--- YOUR OBJECTIVE ---
Render the data from the line with "This screenshot has height=327, width=833." up to and including the line with "(x=308, y=75)" as a JSON list of strings, one string per line, leaving out blank lines.

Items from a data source
• • • • •

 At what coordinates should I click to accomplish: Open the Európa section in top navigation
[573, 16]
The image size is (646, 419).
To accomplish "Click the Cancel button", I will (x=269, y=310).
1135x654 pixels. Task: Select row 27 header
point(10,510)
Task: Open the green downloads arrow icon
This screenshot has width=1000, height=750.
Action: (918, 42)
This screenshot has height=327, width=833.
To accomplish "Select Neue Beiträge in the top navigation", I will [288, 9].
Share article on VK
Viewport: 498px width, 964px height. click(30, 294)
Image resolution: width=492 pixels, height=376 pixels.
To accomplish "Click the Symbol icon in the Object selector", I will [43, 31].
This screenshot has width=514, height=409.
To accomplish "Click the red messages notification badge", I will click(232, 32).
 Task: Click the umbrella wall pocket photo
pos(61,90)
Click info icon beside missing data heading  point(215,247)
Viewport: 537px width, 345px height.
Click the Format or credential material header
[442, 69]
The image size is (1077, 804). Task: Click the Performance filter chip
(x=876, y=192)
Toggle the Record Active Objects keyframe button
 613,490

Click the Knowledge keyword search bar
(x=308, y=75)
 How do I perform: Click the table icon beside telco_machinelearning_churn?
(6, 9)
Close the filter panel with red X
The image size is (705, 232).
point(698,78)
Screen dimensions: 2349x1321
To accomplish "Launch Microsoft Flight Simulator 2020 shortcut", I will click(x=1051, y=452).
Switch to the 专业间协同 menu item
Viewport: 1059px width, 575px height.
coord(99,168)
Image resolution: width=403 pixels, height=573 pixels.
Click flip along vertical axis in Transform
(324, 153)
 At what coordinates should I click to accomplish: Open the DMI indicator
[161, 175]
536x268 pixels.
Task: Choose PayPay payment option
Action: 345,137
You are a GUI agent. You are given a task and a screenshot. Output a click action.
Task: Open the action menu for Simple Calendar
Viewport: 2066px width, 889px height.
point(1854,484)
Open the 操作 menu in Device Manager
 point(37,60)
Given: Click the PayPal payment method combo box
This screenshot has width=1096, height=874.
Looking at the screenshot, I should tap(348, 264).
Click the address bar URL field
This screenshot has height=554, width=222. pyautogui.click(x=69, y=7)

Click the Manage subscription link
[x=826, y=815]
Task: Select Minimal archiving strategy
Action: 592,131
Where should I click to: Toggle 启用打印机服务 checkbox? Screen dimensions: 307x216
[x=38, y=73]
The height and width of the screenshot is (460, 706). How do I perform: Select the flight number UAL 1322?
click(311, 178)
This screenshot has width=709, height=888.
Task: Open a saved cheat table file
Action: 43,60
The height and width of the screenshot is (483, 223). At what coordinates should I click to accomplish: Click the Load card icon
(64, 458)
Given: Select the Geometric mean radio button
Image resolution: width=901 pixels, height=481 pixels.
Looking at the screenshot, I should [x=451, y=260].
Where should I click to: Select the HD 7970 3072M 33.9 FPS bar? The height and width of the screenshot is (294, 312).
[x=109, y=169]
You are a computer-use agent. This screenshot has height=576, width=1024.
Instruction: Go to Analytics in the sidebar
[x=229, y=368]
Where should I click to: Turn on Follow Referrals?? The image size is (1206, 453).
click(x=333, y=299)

• • • • •

--- SOLUTION TO THE PROBLEM ---
[
  "This screenshot has height=327, width=833.",
  "To accomplish \"Select Neue Beiträge in the top navigation\", I will [288, 9].",
  "Share article on VK",
  "Viewport: 498px width, 964px height. click(30, 294)",
  "Image resolution: width=492 pixels, height=376 pixels.",
  "To accomplish \"Click the Symbol icon in the Object selector\", I will [43, 31].",
  "This screenshot has width=514, height=409.",
  "To accomplish \"Click the red messages notification badge\", I will click(232, 32).",
  " Task: Click the umbrella wall pocket photo",
  "pos(61,90)",
  "Click info icon beside missing data heading  point(215,247)",
  "Viewport: 537px width, 345px height.",
  "Click the Format or credential material header",
  "[442, 69]",
  "The image size is (1077, 804). Task: Click the Performance filter chip",
  "(x=876, y=192)",
  "Toggle the Record Active Objects keyframe button",
  " 613,490",
  "Click the Knowledge keyword search bar",
  "(x=308, y=75)"
]